Tout le monde sait que Molière n’appartint pas à l’Académie, et l’on croit généralement (à cause des deux vers de Boileau) que notre Compagnie ne lui pardonna pas de s’être enfermé dans un sac pour y recevoir, en public, des coups de bâton. Or, Boileau, prince des critiques, parlait avec une grande légèreté d’une pièce qu’il n’avait certainement pas vue, car Molière, dans les Fourberies, n’a jamais joué le rôle de Géronte ; il jouait Scapin, et ces coups de bâton, c’était lui qui les donnait : exercice, en somme, honorable, et dans lequel excellèrent les grands seigneurs. Ce que l’Académie ne pardonna pas à Molière, ce fut tout simplement d’avoir fait le métier de comédien.

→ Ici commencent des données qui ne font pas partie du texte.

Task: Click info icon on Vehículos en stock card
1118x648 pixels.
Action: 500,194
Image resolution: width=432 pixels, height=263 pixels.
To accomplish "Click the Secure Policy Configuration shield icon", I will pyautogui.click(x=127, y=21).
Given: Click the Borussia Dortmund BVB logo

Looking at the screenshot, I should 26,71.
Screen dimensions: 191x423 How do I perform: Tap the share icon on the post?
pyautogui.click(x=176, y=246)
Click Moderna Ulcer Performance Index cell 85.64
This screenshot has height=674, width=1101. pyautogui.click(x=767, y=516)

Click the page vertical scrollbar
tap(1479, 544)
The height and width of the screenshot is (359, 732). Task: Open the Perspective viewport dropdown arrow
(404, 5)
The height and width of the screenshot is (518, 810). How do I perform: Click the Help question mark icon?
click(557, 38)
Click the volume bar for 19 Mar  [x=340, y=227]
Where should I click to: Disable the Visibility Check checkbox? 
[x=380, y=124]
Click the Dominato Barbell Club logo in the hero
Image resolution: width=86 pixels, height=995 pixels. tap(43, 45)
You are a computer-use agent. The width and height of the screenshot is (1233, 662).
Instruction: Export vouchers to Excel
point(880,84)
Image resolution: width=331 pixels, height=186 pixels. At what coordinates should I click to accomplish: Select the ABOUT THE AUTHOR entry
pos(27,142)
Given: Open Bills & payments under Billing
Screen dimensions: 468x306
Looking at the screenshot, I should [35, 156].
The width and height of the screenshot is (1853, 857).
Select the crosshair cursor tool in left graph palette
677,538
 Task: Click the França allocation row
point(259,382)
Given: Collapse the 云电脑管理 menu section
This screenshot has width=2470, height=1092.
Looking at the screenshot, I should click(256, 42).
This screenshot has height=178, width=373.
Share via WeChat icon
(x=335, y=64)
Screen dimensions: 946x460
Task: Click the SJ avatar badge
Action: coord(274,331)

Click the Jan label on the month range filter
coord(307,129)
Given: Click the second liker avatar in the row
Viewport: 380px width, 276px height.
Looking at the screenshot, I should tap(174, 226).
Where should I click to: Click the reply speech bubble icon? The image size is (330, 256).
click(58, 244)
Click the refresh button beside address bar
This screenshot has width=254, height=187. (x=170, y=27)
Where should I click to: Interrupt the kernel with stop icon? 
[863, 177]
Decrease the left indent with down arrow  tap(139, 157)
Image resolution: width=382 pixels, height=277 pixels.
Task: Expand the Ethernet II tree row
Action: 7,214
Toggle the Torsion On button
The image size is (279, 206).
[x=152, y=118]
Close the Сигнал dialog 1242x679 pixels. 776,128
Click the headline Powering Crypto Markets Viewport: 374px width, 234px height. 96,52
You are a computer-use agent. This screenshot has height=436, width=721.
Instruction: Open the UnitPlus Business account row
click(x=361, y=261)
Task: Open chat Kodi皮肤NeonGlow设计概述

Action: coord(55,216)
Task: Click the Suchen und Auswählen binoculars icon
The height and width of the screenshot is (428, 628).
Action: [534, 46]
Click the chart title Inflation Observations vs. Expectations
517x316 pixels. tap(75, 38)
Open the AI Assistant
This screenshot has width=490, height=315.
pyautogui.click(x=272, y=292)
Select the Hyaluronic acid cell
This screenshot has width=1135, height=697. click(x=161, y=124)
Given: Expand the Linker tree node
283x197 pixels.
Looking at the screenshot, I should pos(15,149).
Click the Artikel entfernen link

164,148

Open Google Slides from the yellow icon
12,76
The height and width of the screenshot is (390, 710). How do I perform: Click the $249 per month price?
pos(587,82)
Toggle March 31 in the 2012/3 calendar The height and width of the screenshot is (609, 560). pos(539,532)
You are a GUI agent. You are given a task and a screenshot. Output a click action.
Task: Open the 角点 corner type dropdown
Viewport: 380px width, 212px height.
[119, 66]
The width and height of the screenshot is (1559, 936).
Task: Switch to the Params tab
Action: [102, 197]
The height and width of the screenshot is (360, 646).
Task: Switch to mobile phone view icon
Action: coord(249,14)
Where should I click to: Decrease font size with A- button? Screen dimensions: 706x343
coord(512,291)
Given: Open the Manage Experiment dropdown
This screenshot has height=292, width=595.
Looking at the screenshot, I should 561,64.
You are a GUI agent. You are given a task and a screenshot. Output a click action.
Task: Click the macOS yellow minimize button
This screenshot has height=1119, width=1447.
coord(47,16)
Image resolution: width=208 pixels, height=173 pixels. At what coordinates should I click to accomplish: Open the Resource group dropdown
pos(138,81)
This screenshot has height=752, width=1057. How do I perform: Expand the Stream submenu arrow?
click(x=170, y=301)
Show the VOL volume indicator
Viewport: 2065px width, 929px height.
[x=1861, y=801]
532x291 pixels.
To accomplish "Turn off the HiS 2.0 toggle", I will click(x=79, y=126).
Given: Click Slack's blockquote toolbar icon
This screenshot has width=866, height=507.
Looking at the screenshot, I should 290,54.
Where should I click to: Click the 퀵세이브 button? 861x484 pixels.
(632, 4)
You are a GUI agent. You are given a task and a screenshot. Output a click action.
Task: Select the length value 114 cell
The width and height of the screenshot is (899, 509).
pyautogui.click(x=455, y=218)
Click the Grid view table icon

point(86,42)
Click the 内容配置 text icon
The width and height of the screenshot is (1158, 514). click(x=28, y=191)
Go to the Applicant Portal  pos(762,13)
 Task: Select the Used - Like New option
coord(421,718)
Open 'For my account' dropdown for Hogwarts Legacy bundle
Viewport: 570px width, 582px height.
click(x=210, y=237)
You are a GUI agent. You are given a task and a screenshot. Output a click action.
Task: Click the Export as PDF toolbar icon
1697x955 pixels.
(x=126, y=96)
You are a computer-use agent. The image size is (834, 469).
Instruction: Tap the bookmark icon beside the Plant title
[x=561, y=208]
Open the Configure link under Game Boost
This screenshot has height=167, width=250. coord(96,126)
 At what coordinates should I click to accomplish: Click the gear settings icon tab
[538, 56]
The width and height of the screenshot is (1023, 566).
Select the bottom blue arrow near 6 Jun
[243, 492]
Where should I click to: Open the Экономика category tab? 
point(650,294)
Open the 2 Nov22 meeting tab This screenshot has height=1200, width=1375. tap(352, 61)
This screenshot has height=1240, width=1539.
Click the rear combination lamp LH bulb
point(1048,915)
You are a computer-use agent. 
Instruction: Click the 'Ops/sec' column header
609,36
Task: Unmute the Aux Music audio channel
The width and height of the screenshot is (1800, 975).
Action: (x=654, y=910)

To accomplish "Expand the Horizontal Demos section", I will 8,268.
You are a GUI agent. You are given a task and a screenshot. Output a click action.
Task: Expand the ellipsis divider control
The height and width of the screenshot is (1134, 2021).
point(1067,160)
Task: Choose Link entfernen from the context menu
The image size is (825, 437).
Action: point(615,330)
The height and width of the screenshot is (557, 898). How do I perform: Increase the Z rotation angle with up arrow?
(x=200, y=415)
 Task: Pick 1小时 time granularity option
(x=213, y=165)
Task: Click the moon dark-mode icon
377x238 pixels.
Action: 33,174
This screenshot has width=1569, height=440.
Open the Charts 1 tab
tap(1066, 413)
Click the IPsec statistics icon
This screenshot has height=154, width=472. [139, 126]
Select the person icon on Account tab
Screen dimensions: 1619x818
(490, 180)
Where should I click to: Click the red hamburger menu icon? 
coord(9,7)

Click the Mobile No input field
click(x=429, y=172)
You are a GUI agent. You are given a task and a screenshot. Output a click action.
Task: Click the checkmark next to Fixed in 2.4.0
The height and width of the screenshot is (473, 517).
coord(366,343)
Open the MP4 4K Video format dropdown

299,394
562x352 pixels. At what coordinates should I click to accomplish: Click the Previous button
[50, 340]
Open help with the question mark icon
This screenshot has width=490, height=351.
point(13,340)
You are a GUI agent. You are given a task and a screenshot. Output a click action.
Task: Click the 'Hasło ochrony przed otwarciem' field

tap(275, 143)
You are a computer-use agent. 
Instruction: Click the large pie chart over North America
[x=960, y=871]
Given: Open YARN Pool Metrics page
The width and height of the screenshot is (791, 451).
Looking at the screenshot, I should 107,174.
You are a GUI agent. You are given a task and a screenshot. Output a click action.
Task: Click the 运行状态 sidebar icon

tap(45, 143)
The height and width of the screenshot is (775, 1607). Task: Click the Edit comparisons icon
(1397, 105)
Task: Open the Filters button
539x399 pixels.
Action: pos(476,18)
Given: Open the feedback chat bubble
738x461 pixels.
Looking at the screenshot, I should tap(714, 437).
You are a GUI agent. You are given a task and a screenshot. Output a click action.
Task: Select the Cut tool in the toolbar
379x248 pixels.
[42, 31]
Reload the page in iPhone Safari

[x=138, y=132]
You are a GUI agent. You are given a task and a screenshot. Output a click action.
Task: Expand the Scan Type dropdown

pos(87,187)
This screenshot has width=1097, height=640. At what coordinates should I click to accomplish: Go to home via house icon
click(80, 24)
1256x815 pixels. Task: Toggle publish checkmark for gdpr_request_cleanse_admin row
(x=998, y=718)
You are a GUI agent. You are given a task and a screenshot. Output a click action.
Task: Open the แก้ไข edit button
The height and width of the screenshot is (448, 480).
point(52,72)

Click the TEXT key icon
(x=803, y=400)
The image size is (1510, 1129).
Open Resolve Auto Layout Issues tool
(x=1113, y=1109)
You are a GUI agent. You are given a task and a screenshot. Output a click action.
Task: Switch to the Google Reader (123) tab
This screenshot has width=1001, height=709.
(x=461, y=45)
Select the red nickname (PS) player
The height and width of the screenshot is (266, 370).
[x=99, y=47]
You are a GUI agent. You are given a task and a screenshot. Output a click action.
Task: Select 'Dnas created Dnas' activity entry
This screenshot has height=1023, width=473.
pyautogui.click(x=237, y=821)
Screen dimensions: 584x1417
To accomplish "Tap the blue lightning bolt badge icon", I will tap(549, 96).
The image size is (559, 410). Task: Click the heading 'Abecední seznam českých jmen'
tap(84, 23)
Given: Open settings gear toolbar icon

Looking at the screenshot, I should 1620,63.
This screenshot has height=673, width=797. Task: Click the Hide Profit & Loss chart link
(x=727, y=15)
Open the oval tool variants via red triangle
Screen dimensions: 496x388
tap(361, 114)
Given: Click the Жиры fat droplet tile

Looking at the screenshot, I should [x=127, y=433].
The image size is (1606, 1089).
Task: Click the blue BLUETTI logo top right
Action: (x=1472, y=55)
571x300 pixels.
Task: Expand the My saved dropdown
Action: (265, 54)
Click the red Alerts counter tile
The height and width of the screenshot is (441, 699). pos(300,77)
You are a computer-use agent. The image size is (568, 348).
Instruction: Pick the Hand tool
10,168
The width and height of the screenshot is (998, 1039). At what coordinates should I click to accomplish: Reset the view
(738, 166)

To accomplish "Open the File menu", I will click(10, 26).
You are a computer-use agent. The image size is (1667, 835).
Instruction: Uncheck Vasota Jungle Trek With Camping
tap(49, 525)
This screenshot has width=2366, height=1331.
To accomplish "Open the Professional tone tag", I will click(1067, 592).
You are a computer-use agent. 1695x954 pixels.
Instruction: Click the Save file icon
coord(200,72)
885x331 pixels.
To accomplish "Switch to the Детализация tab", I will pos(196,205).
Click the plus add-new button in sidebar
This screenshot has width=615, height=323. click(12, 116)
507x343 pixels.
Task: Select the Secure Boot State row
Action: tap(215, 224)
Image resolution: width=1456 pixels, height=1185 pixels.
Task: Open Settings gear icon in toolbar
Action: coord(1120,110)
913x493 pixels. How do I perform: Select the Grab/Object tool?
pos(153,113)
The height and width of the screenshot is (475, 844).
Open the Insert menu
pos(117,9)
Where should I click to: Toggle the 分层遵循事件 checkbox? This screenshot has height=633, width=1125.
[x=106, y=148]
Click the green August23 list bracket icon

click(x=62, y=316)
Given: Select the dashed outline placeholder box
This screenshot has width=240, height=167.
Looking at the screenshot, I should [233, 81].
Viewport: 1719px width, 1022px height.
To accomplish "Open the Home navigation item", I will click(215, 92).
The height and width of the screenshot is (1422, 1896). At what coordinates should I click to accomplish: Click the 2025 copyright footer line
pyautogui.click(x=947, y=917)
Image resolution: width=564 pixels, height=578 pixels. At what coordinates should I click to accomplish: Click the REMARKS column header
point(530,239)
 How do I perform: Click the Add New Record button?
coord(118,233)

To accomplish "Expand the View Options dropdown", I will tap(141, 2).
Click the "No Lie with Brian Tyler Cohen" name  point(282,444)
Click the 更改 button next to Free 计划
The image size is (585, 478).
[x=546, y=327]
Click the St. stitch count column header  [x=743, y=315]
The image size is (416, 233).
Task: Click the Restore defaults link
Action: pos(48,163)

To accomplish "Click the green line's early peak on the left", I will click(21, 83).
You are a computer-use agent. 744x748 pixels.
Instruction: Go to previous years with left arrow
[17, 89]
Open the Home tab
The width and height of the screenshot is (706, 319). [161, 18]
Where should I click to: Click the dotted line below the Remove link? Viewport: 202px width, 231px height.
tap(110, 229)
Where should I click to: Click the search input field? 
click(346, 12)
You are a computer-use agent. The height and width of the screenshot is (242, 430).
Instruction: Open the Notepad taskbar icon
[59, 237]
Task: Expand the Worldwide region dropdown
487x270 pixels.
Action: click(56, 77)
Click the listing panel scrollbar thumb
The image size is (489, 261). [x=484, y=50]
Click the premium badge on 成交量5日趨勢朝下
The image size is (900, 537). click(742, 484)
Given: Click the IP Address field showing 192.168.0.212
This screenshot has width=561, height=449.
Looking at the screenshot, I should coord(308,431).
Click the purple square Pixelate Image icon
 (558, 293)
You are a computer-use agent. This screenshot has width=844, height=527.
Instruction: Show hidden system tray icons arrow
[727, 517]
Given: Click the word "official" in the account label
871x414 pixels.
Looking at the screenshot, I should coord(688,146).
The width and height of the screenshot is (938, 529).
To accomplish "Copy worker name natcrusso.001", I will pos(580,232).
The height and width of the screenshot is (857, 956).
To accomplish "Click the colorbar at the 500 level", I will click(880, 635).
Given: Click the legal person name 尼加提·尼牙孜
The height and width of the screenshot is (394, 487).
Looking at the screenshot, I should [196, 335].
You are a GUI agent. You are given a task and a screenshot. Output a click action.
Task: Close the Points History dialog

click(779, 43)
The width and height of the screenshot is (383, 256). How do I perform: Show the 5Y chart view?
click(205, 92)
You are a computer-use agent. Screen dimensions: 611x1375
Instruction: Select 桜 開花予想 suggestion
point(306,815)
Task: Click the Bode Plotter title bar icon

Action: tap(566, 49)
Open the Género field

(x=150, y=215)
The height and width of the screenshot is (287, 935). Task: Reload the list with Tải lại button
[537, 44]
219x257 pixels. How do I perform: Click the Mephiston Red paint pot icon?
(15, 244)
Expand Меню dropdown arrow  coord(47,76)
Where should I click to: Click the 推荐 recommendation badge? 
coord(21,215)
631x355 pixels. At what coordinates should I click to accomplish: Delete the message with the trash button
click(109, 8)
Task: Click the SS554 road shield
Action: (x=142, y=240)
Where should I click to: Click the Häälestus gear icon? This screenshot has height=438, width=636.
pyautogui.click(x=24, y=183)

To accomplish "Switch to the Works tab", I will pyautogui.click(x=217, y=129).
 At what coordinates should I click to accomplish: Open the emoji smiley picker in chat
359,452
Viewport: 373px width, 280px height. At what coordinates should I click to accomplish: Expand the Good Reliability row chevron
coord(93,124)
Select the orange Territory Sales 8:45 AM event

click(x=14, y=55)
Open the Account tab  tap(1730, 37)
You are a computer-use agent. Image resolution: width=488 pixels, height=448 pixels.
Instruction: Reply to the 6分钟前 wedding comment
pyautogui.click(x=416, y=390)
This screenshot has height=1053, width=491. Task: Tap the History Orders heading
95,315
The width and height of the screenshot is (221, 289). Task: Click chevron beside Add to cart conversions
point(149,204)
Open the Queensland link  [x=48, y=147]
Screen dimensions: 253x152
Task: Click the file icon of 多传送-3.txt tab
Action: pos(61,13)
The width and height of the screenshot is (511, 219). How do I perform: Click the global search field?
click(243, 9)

Eh bien, Monsieur, je regrette d’avoir à rappeler ici que vous êtes monté vous-même sur les tréteaux. Non pas dans un salon, ou à la Cour, comme le fit notre Louis XIV, par simple divertissement, mais sur un théâtre public. Et quels rôles avez-vous interprétés ? Cinna ? Hernani ? Chatterton ? Point. Vous avez joué, Monsieur, le rôle d’un pitre de cirque, dans une pièce que vous aviez délibérément composée vous-même. J’en parle savamment, car je vous ai vu, la face enfarinée, le menton pointé, les pieds en dedans, imiter de votre mieux l’accent anglais du cirque ; je vous ai vu, dis-je, soulever de grands éclats de rire et des applaudissements prolongés en recevant, Monsieur, des coups de pied !...

Combien de coups de pied ? 4.440. C’est vous qui l’avez avoué à l’envoyé d’une gazette qui ne se fit point faute de l’imprimer. Et des coups de pied où ? Au théâtre de l’Atelier, devant une foule chaque soir renouvelée.

Votre cas était donc beaucoup plus grave que celui de Molière : vous voilà pourtant parmi nous, et je vais vous dire pourquoi.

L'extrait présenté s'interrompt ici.